As the Western culture infiltrates more into the low and middle-income countries, so does cancer, a disease that seems to be exhibiting opposite trends across the world. High-income countries have enjoyed a significant decrease during recent years.
Researchers from the American Cancer Society have launched a project reviewing mortality data and cancer incidence in the records collected by the International Agency for Research on Cancer (IARC) from 2003-2007. The investigation also included WHO’s Cancer Mortality database through the year 2012.
Altogether, 50 countries made the selection, representing cancer rates in different regions around the world. According to the findings, 2012 brought roughly 14.1 new cancer cases and 8.2 million cancer deaths. It is worth mentioning the study focused on 8 major types of cancer, those responsible for 60 percent of all cancer mortality and morbidity cases.
One of the most prominent findings was the striking difference between cancer rates in high-income countries (HIC) and low and middle-income countries (LMIC). Results show that HIC are still accountable for the “highest incidence rates in all body parts,” including lung, breast, prostate, and colorectal cancers.
However, in spite of the high incidence rates, deaths are dropping in many HIC. Even though the numbers are still high for other cancers (of the stomach, liver, esophagus, and cervix), the decreasing trend is caused by several factors.
First, risk factors have been significantly reduced through the implementation of better screening techniques, preventive measures, and improved treatments. Study senior author Lindsey A. Torre explained that several major cancers were brought under control in many HIC due to early detection and “decreasing prevalence of known risk factors.”
On the other side of the spectrum, some LMIC are now unfortunately included in the list of countries with the highest incidence of prostate, breast, colorectal, and lung cancers. Not only do these types of cancer increase in prevalence, but mortality rates caused by them have also showed an increasing trend in LMIC.

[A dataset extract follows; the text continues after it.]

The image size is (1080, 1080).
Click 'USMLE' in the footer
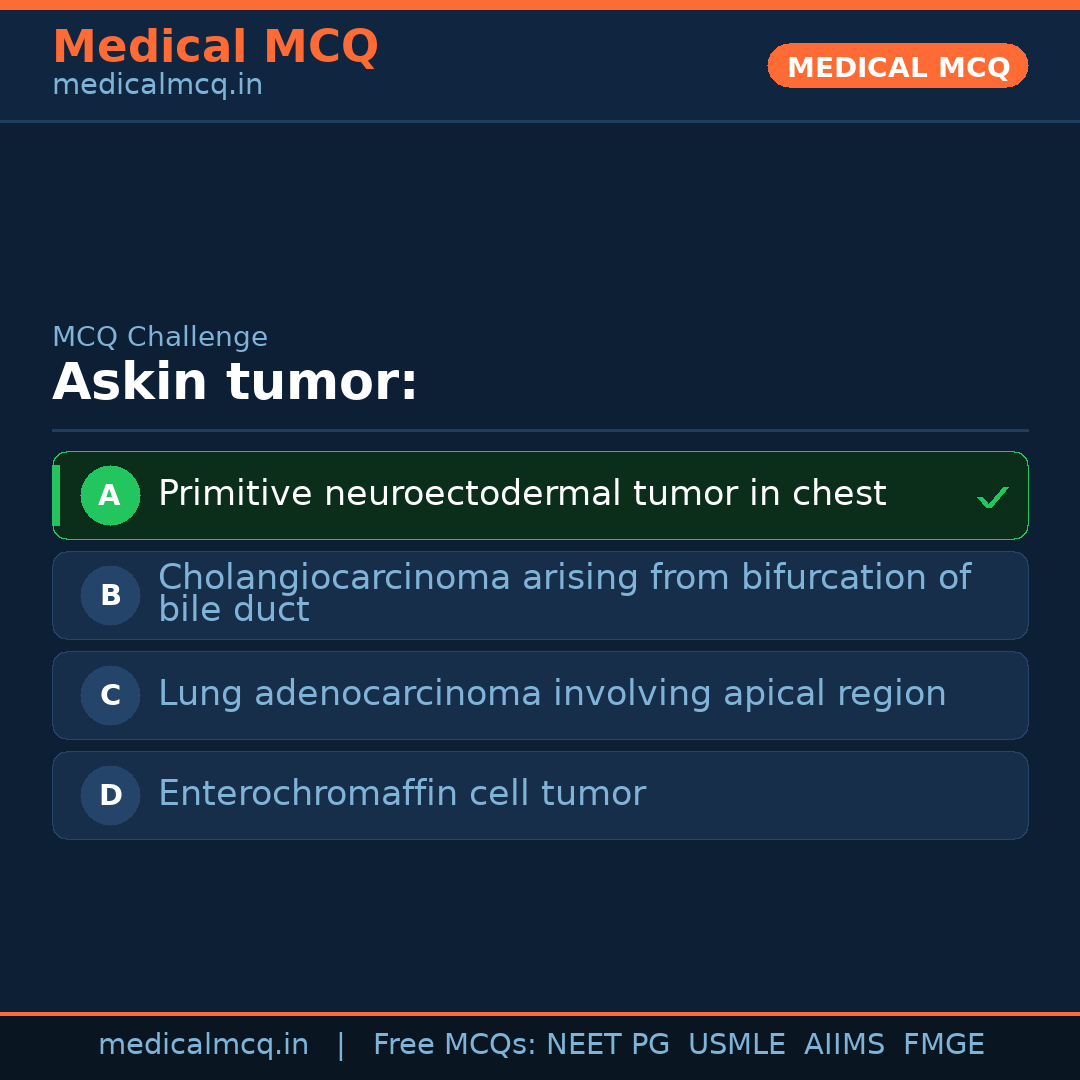pos(736,1045)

Low- and middle-income countries are currently at the top of the list in cancers of the esophagus, stomach, liver and cervix, with numbers still on the rise. Unlike HICs – where risk factor management shows significant improvement – LMICs are drowning in increased rates of heavy smoking, obesity and physical inactivity.
As much as HICs need to reduce cancer rates through applied cancer control measures, the growing burden in LMICs seems to need them even more.